Rebecca Haynes

Personal information
- Born: 24 October 1984 (age 41)
- Nationality: Australian
- Position: Guard/Forward

Career history
- ?: Canberra Capitals
- ?: Logan Thunder

= Rebecca Haynes =

Australian basketball player

Rebecca Haynes (born 24 October 1984) is a basketball player from Australia.

==Personal==
Haynes was born on 24 October 1984, and has two siblings, a brother and a sister. She is 185 cm tall. During the 2010/2011 basketball season, she attended the Queensland University of Technology where she worked towards a degree in accounting. Prior to that, she had attended Daytona Beach Community College, Community College of Rhode Island and Jacksonville State University.

==Basketball==
In basketball, she plays two different positions, guard and forward. She first played competitive basketball for the Southern Districts Spartans based in Queensland. She joined the WNBL for the 2008/2009 season as a member of the Logan Thunder and then continued playing for them in the 2009/2010 season. In her first season, she had an average of 2.8 points and 1.3 rebounds a game in 15 games played. Her second season showed improved numbers, where she had an average of 3.4 points per game and 2.9 rebounds per game while playing in 20 games. She switched teams and played for the Canberra Capitals for the 2010/2011 season. In an October 2010 game against the Sydney Uni Flames, she scored 8 points in the second quarter in a game that the Capitals came from behind to win, a win that her coach Carrie Graf gave Haynes significant credit for. At the end of the season, she did off contract and not on the roster to play for the Capitals during the 2011/2012 season.
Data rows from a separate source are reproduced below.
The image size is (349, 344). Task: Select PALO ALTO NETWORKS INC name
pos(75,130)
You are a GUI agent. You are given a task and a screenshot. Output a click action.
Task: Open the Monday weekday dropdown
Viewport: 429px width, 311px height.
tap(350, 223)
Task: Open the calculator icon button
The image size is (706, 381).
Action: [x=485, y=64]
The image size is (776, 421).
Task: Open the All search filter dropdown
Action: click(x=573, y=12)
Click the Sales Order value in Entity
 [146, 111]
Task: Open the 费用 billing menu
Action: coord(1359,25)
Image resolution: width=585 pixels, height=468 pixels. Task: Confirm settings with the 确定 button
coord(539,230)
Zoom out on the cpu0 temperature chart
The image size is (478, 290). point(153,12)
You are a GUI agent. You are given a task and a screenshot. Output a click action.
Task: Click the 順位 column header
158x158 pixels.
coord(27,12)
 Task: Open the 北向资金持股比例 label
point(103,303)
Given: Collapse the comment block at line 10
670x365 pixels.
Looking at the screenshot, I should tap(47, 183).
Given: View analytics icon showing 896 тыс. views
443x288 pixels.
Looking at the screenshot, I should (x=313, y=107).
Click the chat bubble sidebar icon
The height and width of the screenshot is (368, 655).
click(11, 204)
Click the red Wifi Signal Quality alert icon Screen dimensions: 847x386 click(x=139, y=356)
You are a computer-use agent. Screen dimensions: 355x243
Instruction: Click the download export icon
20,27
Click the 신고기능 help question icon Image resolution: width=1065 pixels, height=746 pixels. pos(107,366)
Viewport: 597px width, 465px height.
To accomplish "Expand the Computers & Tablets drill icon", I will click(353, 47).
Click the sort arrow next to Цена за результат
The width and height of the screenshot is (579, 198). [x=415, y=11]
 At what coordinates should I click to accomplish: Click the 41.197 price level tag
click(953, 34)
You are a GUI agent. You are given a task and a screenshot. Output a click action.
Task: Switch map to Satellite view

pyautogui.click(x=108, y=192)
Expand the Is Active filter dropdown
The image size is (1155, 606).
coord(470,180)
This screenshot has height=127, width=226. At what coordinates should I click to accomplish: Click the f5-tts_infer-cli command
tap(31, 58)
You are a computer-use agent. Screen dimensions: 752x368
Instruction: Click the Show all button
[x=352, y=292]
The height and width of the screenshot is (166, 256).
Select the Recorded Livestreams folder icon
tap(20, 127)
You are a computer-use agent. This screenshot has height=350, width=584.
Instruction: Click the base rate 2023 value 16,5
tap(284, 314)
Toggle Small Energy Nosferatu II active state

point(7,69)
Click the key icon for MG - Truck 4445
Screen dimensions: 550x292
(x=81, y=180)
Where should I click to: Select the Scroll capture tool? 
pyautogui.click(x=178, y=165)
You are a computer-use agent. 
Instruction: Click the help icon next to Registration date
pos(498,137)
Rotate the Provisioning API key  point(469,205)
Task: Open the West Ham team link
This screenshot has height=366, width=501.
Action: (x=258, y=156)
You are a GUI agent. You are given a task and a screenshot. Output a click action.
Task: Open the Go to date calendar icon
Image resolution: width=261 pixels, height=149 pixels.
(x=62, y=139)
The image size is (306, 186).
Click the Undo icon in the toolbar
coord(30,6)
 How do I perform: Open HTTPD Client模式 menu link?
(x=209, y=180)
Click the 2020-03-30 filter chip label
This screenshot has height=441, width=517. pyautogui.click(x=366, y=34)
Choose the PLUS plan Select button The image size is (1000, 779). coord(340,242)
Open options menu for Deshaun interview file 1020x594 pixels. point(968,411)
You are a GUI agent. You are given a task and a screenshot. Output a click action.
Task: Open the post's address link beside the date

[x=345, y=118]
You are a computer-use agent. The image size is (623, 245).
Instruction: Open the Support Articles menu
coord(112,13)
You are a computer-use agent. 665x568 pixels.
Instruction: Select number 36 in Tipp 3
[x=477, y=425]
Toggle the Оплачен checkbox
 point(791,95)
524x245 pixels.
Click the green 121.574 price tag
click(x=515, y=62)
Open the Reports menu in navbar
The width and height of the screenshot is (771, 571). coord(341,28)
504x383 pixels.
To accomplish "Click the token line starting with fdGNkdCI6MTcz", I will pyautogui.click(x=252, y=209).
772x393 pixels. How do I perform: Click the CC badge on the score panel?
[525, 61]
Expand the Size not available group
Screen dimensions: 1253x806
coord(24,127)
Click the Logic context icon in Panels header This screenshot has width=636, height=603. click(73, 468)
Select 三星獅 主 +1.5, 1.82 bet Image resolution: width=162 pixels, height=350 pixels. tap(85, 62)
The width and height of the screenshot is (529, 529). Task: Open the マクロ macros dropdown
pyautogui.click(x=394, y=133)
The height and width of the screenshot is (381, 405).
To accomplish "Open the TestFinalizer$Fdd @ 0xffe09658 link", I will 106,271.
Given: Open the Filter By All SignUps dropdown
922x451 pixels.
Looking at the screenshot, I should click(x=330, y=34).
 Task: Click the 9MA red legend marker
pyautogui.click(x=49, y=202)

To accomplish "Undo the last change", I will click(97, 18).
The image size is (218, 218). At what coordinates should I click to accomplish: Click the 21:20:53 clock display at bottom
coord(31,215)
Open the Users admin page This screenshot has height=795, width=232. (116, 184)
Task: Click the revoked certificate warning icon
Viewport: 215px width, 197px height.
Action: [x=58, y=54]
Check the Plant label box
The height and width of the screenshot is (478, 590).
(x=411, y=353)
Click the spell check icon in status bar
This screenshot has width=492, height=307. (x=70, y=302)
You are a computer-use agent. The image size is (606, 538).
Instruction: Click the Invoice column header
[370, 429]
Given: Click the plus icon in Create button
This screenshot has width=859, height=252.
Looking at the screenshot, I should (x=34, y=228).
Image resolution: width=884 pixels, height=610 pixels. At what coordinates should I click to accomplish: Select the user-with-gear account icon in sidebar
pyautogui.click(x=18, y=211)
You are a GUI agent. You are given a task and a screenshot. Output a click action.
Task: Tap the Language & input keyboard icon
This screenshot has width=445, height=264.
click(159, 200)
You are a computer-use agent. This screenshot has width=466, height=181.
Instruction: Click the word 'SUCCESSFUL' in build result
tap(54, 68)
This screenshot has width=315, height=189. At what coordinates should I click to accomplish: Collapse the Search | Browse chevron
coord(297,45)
In 2011, Haynes was a member of the Gladstone team in the Queensland Basketball League. In a game that season, she came in second in scoring with 42 points, 8 points behind Capitals teammate Jessica Bibby who scored 50.

Haynes has played basketball for three university teams in the United States: Daytona Beach Community College, Community College of Rhode Island and Jacksonville State University. While attending the Community College of Rhode Island, she was named the student athlete of the year.